• **Exercise brief**: Quote word for word the lines beginning with the one containing "Task: Open the project settings gear icon" and continuing through the end of the entries, without including the pictures.

* START Entries provided *

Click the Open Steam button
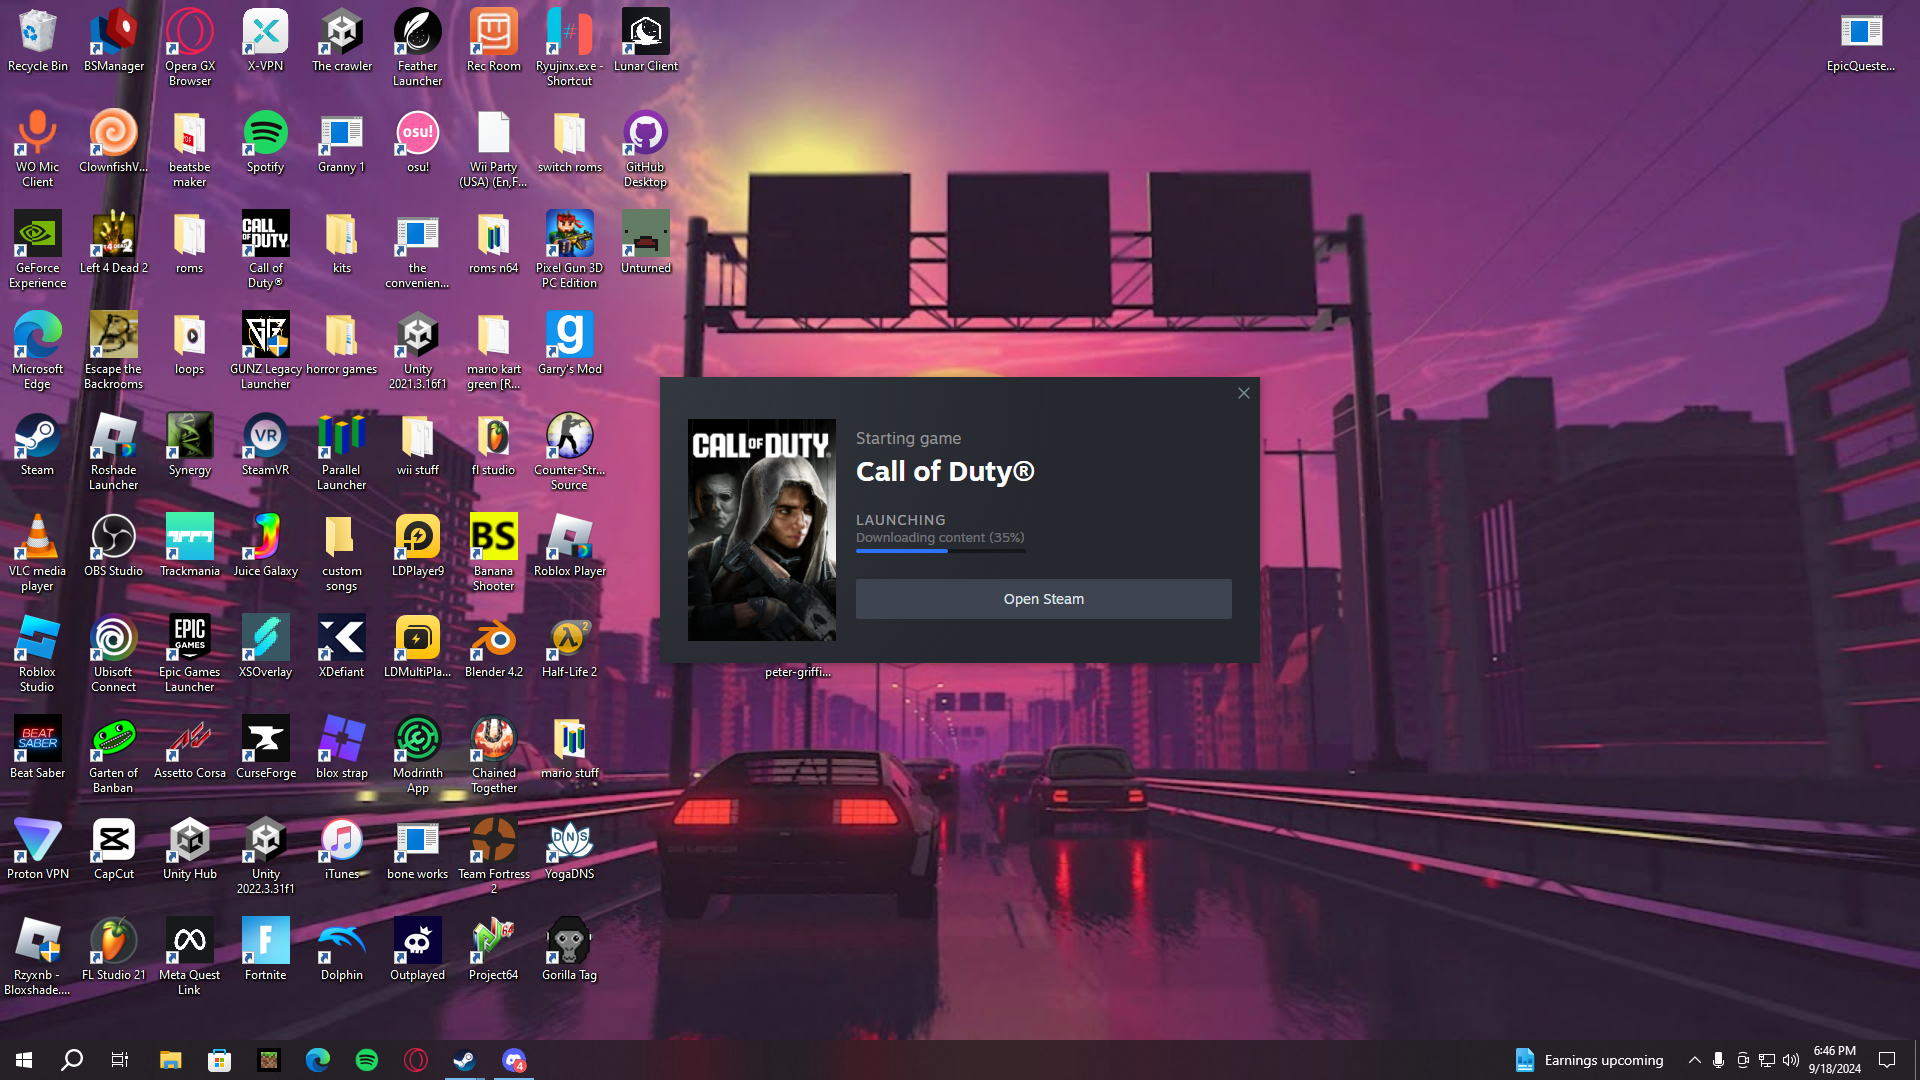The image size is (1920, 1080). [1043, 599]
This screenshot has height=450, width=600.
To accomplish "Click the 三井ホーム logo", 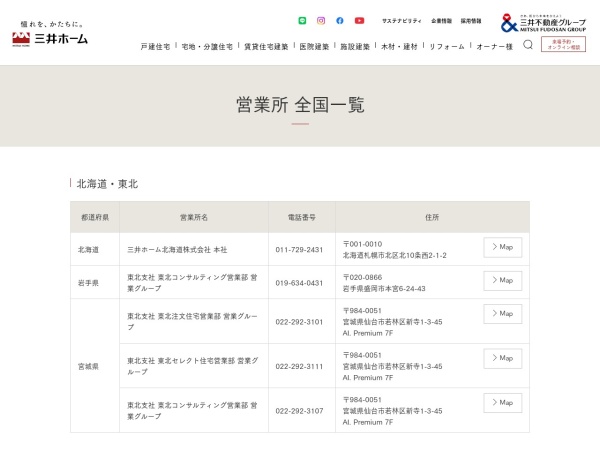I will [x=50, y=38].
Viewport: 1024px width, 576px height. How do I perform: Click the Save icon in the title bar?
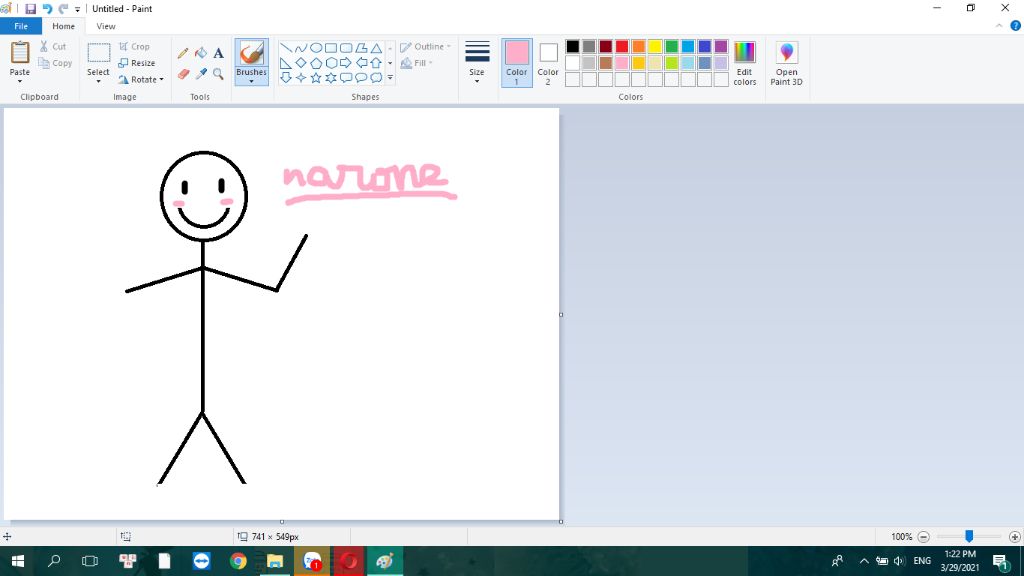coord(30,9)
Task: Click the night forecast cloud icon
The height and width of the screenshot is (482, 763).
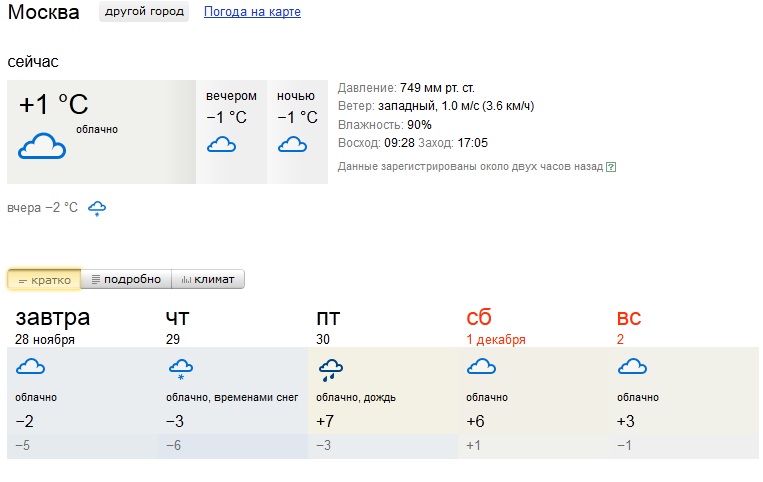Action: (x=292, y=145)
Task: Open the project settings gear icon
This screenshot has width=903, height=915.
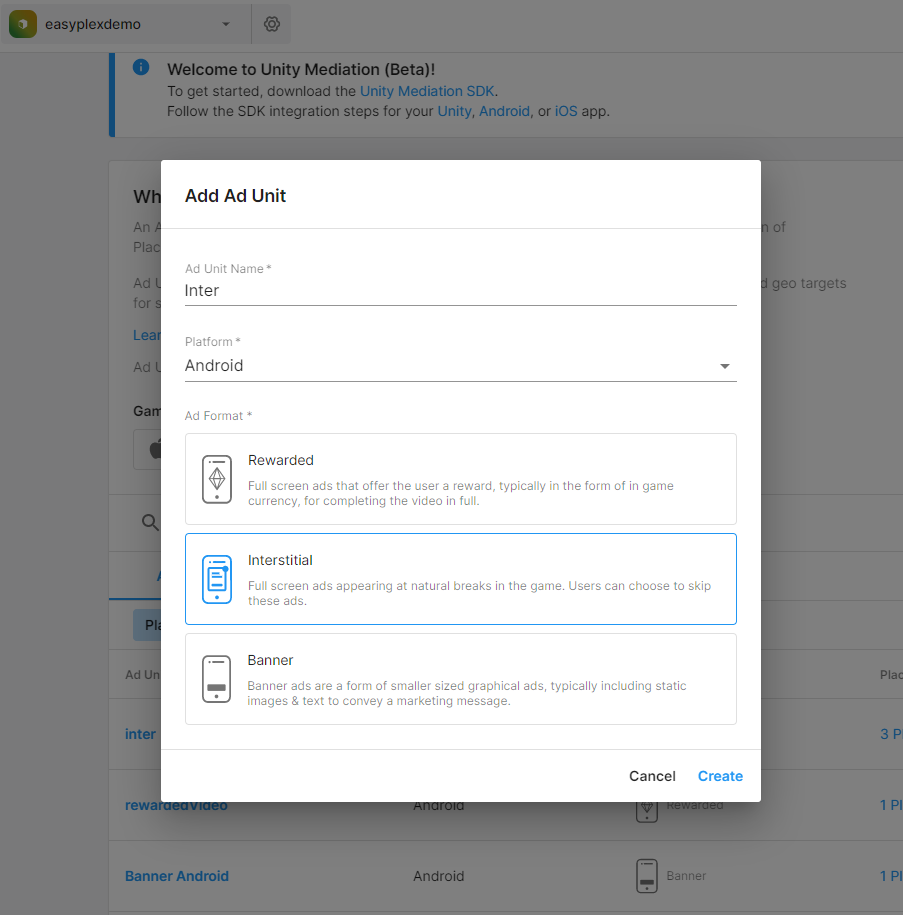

* END Entries provided *

• **Task answer**:
Task: Open the project settings gear icon
This screenshot has width=903, height=915.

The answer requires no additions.